[start EXCERPT PROVIDED]

Sunday, 9 March 2014

Contemplation: Anti-Social Media

[Disclaimer: Some of the comments contained within this post fall under the category "Stating the blinkin' obvious". Disclaimer to the disclaimer: I'm a little bit slow in coming to the realisations most people came to years ago.

Warning: Contains a good few e-cards gleaned from Pinterest.]

Today, to spice things up a bit, I drafted this post from the cosy confines of Costa Coffee. Years ago when I was drafting my first novel (the one I sent off to four agents and for which I had four rejections but I’m not dwelling, it was an experience!), I spent countless hours in that very spot (by the plug socket and beneath the fiercest of air-con vents) looking out on the world Redhill.

Anyway, this is all fairly inconsequential but as with most thoughts that pass through the cotton-wool-ball that is my brain I felt fit to overshare it.

This past week I made the somewhat spurious Lenten promise to abstain from having a live presence on Facebook. No status updates, no posts on friends’ Walls, no Liking, no Sharing.

{...Yeah.}
Coming off Facebook is a fairly fluffy Lenten promise to make, I admit. Giving up chocolate would have been more straightforward but so cliché. But the FB abstinence does serve a purpose.

On a good few occasions in the last seven years of me being on the aforementioned Social Network, people have alluded to a family member that they know 'everything' about my life from Facebook.

When this happened most recently, in defiant, defensive response I promptly altered the privacy of my Wall posts, and set about beginning to remove my Facebook footprint.

For me, Facebook serves a small handful of purposes: 

1. It keeps me in touch with family and friends living in the Antipodes or other far-flung places (such as East Sussex, or Reading); 2. It keeps me involved in daft banter with the people I see more regularly, especially my rock choir friends. This does of course seem slightly gratuitous when I see those beauties every Tuesday night (and sometimes we do post to each other while we’re in the same church hall, pews away from each other... naughty naughty...) but it makes me feel part of a little group; 3. As a single lady living alone, it keeps me from feeling completely isolated. (And even my witty repartee with myself runs dry occasionally. No, really it does.) 

But I have come to realise I don’t need to relate to all of my Facebook friends at any one time.

[end EXCERPT PROVIDED]
[start MATERIAL PROVIDED]

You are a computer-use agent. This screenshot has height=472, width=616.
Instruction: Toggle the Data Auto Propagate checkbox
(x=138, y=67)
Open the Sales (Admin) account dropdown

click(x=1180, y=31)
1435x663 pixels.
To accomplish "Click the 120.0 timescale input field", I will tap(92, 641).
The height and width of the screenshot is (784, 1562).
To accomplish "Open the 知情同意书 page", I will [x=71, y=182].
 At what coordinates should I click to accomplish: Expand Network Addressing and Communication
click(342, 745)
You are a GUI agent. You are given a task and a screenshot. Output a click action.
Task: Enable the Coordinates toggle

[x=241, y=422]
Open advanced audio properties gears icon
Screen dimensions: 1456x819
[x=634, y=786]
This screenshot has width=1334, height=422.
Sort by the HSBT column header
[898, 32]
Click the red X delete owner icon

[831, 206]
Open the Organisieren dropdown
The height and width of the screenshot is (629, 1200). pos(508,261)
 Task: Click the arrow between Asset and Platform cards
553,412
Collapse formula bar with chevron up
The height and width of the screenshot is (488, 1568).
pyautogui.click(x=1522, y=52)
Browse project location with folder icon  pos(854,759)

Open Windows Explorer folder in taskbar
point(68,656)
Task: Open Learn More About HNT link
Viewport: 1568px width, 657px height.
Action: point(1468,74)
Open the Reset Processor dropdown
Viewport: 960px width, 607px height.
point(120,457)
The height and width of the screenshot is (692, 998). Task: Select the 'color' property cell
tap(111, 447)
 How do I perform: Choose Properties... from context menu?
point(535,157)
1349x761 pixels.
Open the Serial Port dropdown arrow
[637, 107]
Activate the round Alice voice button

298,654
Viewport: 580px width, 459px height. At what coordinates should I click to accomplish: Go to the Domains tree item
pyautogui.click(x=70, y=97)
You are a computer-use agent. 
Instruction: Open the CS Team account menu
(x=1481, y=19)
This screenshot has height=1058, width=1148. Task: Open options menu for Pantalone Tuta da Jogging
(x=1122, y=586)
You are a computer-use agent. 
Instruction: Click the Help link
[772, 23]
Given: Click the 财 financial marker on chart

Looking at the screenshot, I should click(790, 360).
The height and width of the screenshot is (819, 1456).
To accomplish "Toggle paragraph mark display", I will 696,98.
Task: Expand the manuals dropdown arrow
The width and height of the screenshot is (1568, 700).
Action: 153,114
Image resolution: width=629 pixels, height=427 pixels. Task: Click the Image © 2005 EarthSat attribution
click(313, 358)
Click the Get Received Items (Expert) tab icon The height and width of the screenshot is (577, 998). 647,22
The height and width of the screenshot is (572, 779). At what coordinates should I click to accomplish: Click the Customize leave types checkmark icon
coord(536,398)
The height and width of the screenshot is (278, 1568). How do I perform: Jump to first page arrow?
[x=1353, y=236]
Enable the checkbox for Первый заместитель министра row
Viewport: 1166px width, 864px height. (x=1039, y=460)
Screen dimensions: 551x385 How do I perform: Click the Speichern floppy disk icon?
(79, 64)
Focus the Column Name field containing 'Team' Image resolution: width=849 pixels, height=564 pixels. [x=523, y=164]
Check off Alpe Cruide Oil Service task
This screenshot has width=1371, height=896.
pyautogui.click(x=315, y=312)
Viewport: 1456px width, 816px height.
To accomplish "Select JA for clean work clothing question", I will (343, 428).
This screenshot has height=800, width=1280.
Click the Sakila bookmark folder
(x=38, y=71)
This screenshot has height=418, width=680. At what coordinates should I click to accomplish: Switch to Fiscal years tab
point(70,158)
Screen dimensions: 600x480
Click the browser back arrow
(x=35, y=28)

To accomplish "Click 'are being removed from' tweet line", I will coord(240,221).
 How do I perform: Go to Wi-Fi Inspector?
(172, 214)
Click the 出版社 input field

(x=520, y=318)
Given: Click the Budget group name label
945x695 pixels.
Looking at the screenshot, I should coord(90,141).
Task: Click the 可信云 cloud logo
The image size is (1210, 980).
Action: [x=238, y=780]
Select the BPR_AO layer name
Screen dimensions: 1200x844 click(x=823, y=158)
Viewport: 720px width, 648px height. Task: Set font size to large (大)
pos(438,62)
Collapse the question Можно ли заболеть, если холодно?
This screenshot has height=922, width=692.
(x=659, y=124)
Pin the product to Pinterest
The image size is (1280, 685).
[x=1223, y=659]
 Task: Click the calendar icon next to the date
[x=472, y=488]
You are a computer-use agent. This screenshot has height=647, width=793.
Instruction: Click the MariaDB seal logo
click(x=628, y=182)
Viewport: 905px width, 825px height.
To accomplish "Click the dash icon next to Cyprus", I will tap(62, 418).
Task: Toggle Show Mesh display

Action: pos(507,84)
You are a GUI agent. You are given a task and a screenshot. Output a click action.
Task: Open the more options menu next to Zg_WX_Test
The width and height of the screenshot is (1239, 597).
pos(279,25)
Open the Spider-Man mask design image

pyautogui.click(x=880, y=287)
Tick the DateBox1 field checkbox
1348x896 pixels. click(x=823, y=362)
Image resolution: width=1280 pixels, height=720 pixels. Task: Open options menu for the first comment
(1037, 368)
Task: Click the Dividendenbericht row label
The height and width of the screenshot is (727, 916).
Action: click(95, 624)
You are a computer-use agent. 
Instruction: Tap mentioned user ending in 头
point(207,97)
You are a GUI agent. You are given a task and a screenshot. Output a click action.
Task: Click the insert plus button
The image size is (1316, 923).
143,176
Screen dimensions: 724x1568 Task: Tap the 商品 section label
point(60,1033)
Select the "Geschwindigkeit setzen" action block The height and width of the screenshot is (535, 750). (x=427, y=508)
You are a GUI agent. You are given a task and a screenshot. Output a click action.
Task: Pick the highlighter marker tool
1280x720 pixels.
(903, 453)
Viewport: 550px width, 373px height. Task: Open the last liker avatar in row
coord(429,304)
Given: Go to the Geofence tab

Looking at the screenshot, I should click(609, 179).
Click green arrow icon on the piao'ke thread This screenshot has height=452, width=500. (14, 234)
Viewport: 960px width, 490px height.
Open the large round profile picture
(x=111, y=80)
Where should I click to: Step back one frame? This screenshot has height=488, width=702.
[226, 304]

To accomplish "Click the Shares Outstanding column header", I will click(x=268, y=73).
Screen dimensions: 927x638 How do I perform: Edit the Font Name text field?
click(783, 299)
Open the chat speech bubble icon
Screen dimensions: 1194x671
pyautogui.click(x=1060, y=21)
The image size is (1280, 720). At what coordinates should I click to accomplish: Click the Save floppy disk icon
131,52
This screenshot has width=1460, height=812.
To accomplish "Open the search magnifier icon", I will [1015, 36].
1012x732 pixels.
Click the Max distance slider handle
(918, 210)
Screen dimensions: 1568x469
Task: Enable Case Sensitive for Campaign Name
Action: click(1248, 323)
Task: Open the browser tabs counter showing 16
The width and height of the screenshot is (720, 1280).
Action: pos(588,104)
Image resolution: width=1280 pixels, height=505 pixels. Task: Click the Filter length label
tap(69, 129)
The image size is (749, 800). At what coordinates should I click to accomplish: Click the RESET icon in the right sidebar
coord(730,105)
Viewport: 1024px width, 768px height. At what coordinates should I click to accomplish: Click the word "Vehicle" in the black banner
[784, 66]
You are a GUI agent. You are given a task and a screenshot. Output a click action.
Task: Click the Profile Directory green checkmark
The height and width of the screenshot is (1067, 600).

[end MATERIAL PROVIDED]

**SET EXERCISE 1:** In the blog post about giving up Facebook for Lent, why did the writer change the privacy of the Wall posts and start removing a Facebook footprint?
**SET EXERCISE 2:** Could you carry on the blog post about giving up Facebook for Lent, picking up after its last sentence?
These rows have nothing to do with the blog post.

**ANSWER 1:** On several occasions over seven years, people had hinted to a family member that they knew "everything" about the writer's life from Facebook. When this happened most recently, the writer responded defiantly and defensively by changing the privacy of the Wall posts and beginning to remove the Facebook footprint.

**ANSWER 2:**
* Incidentally, nobody knows everything about my life. A few people know a lot (!), a lot of people know a bit.

...I admit I may have overshared in the past. Shocker.

{...Well, this is awkward.}

I’ve certainly been Negativity Nellie and Moaning Minnie on the Book of Face (especially where a certain train company is concerned). But in the process of deleting my Facebook footprint**, I found posts from six, seven years ago that I don’t remember writing. Excessive tiredness, work-related frustration, the contraction of various lurgs, contemplations over breakfast, and the regular need for a cheeky vino were all prevalent in my statuses: 

{OK, that's 2007/10-era QB told!}

I read these posts back with the benefit of hindsight and think now, what was their purpose? Who truly needed to know every last facet of my life? And besides, who wanted to? Personne.

{Guilty as charged.}
More recently I have tried to restrict my posts to short, and hopefully moderately comical, utterances, with the occasional sharing of the outcome of a BuzzFeed quiz, or a Goodreads review, or a photo of a grammar fail or a camel, but again I find myself reading back and thinking, who cares?

Yo, QB, read up:



If people truly want to know what’s happening in my microcosm of a life, they'll ask. (Or, they could read this blog. I’m making no apologies for the quirky brunette; this is my platform!) 

I am currently more vocal on Twitter but that 140-character limit keeps my diatribe to a minimum. (And, Pete J, @quirkybrunette is indeed my Twitter handle! :-) )

Just before I signed off from Facebook for Lent, I received a comment from a friend asking if coming off Facebook would cause me pain.

A good question and fair.

Hmm, no, not in the sense that coming off wine, chocolate and coffee caused me pain six years ago when I gave all three up for Lent. The timing of this decision coincided with my father’s sixtieth birthday/retirement party, for which I was stone-cold sober, declining birthday cake and falling asleep on the sofa around midnight. (Sorry, Pa QB, I’ll try harder to be more fun for your seventieth!)

I came off Facebook entirely -- deactivated the account, the whole kit and caboodle -- a couple of years ago for Lent. This time I haven't deactivated my account, I'm still aware of friends' goings-on, and still using the personal messaging function -- but I think that may defeat the object***.

Another friend (because despite my prevalence on Facebook I occasionally interact with people IRL!) also asked me how I'd cope given I'm one of the most prolific Facebookers she knows. 

That is a worry! And also another good question.

This Facebook abstinence has made me reconsider my online presence.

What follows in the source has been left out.